Il numero di oggi della rivista Science racconta una storia. Non una storia qualunque, bensì la storia del nostro Sistema solare – ricostruita in gran dettaglio da un gruppo di ricercatori grazie a una nuova, inedita teoria.
Semplificare il problema suddividendolo in parti più piccole è la chiave e l’elemento di diversità sostanziale di questa storia, grazie alla quale i ricercatori hanno centrato l’obiettivo: ricostruire il processo evolutivo del Sistema solare partendo dalla fine, ovvero dai dati osservati oggi, quando l’evoluzione può dirsi conclusa e ci troviamo in condizioni di stabilità.
Nel prologo troviamo le evidenze scientifiche e osservative raccolte negli anni. Guardandoci intorno, vediamo un Sistema planetario vecchio circa quattro miliardi e mezzo di anni e la sua corte planetaria: non possiamo non notare che essa è facilmente divisibile in due famiglie. Da una parte, vicino alla nostra stella, troviamo pianeti rocciosi, relativamente aridi e di dimensioni piuttosto contenute. Dall’altra, più lontani e separati dai primi tramite una fascia asteroidale, i pianeti giganti, con un elevato contenuto di elementi volatili e perciò molto meno densi. Fra gli obiettivi, comprendere perché si siano formate queste due famiglie, come sia avvenuto il processo e come sia possibile legarlo ai dati raccolti in decenni di osservazioni da Terra e dallo spazio. Leggendo un po’ più nel dettaglio, scopriamo che le evidenze osservative considerate dagli autori dello studio sono i recenti studi di geochimica – o meteoritica – focalizzati sull’analisi del contenuto isotopico, di ferro e acqua delle meteoriti, e osservazioni e simulazioni astrofisiche riguardanti sistemi solari esterni in formazione.
La storia – in termini scientifici, il processo di formazione – comincia dalla nebulosa solare, il disco di gas e pulviscolo solido che circondava il Sole appena nato circa 4.5 miliardi di anni fa. Nella parte più interna vi sono i piccoli mattoncini che formeranno, nel tempo, i pianeti interni (o terrestri): si tratta dei cosiddetti planetesimi, formati da piccole rocce – dette pebbles – che collidono fra loro, si fondono e degassano a causa delle elevate temperature.
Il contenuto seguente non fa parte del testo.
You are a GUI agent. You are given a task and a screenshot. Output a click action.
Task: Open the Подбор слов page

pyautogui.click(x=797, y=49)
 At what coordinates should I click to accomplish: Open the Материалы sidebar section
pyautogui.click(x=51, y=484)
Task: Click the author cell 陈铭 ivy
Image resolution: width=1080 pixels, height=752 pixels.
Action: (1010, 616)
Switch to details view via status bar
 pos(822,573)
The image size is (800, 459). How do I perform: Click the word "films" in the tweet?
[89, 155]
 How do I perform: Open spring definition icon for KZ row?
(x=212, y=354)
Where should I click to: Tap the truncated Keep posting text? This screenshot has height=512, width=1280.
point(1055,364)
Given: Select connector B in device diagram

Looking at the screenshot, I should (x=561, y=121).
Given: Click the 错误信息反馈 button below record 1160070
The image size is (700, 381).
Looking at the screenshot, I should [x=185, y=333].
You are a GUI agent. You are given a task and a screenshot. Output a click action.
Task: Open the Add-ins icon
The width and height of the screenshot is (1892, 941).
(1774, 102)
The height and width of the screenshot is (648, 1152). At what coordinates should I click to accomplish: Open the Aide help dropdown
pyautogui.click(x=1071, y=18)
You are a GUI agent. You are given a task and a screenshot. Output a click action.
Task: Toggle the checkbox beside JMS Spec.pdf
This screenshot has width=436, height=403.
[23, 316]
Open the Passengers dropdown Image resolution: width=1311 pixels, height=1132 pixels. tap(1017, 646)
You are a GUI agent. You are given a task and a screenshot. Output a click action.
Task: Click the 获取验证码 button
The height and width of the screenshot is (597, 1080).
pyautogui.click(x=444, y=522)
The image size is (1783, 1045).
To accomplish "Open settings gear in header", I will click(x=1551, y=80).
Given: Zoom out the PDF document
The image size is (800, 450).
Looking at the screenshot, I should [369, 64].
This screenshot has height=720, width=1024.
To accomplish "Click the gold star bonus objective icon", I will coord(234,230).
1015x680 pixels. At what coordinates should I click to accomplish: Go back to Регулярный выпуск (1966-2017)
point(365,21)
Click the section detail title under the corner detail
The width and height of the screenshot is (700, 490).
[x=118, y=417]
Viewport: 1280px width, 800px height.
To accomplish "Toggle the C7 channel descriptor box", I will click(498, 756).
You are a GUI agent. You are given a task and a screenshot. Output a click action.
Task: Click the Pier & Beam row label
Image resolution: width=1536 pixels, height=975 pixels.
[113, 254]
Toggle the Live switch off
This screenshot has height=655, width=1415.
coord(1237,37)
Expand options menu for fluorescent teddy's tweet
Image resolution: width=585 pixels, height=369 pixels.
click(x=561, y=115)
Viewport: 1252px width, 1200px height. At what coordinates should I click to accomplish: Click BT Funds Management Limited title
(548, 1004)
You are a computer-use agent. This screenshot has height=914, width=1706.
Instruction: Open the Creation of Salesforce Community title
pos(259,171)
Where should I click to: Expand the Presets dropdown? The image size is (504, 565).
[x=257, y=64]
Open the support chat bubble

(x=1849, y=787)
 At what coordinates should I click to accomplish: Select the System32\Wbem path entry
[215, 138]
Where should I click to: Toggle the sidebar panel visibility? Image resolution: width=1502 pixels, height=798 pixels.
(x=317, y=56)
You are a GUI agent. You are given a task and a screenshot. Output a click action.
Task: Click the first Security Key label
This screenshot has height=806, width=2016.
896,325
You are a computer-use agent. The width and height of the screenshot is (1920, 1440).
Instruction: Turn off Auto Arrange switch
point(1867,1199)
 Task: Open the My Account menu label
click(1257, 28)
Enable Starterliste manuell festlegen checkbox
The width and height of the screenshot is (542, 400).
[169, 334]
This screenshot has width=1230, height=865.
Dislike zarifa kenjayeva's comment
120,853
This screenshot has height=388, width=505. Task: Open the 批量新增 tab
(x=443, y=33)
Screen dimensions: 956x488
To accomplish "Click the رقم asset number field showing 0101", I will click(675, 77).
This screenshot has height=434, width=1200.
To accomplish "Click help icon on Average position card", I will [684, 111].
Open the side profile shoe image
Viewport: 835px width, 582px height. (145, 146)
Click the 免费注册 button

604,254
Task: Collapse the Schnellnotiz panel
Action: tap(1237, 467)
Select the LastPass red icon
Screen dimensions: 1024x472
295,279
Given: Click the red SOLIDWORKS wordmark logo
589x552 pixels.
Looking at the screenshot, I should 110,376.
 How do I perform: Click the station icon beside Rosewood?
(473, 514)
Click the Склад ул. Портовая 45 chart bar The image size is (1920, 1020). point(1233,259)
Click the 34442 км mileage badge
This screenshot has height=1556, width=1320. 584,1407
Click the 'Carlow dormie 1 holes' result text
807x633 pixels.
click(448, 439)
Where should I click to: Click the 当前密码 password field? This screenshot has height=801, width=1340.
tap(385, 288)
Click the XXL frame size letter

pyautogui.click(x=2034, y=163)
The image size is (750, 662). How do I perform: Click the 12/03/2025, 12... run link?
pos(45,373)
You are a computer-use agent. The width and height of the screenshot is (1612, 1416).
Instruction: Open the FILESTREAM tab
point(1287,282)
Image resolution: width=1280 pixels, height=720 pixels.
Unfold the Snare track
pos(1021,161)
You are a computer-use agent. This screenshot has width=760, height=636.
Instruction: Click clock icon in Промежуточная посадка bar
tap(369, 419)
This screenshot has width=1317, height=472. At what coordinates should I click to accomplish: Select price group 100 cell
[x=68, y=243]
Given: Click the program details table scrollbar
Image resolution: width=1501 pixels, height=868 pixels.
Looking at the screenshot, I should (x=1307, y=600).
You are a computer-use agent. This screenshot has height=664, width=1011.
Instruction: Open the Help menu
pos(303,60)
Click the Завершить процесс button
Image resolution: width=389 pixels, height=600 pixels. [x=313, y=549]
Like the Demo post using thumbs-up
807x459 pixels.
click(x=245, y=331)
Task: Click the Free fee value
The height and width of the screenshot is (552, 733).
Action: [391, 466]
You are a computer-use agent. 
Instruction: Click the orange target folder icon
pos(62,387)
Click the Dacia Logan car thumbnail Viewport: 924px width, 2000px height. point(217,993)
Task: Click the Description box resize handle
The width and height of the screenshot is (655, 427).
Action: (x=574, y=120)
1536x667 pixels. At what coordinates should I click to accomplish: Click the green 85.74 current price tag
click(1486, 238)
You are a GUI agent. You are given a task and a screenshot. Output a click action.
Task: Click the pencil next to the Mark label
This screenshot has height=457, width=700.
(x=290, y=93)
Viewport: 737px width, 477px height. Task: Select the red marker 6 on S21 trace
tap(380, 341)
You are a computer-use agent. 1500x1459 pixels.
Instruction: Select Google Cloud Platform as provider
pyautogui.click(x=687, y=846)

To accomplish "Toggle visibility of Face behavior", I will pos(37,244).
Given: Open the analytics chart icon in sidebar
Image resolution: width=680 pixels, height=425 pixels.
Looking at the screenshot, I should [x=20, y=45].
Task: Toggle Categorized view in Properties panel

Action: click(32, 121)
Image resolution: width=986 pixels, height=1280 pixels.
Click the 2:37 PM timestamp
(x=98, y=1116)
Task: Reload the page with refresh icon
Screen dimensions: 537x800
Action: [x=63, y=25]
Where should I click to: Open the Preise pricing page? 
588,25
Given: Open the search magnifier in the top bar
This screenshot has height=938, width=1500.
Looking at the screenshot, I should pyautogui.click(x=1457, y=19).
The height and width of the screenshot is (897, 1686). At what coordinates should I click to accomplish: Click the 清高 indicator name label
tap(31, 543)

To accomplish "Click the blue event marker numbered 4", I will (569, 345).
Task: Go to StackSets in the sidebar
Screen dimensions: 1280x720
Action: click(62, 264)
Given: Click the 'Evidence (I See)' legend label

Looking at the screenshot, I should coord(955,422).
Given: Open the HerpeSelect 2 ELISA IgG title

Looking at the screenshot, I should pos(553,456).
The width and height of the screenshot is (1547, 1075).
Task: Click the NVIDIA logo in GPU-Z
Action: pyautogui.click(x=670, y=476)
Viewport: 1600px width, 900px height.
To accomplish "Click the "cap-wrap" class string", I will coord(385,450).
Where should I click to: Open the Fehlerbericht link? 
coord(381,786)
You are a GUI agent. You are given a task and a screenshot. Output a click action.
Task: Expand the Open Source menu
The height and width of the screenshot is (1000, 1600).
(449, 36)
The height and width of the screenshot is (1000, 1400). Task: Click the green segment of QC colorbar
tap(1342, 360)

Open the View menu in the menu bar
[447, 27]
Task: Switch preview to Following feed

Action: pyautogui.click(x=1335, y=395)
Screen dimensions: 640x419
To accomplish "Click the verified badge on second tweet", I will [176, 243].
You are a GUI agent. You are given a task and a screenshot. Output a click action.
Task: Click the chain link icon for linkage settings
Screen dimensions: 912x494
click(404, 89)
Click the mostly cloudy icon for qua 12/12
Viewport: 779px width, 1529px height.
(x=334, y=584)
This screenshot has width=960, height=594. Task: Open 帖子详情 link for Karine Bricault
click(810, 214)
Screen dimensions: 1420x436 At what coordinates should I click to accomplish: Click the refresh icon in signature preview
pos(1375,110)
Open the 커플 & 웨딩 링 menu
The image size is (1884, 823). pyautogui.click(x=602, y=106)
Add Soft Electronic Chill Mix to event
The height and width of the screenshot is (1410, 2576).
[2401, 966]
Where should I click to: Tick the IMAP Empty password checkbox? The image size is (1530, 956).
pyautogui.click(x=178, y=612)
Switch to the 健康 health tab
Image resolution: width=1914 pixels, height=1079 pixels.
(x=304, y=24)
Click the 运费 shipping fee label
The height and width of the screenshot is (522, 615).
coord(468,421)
L’unione fra la ricostruzione del processo di formazione dei planetesimi e le osservazioni circa la diversa composizione chimica nel Sistema solare interno ed esterno ha portato gli autori all’intuizione chiave di questo lavoro: i pianeti del Sistema solare si sono formati in due episodi distinti. Il primo di questi è cominciato quando il Sole era ancora in formazione, e vedeva i pianeti terrestri interni che iniziavano già ad accrescere materiale. Il secondo episodio invece è cominciato circa mezzo milione di anni dopo, e riguarda l’assemblaggio dei pianeti esterni.
I capitoli successivi, a questo punto, si susseguono naturalmente: a causa di questo ritardo rispetto ai corpi interni, i pianeti esterni ereditarono una frazione molto inferiore di elementi radioattivi. Il decadimento radioattivo causa un riscaldamento importante nei pianeti interni – che vanno incontro a processi di fusione, formano nuclei di ferro e perdono velocemente molti elementi volatili primitivi, come l’acqua. Un primo risultato, evidente alle osservazioni, di questo processo è che i pianeti terrestri interni oggi sono relativamente aridi – con un contenuto di acqua relativamente basso rispetto alla loro massa totale – mentre quelli esterni sono ricchi di elementi volatili.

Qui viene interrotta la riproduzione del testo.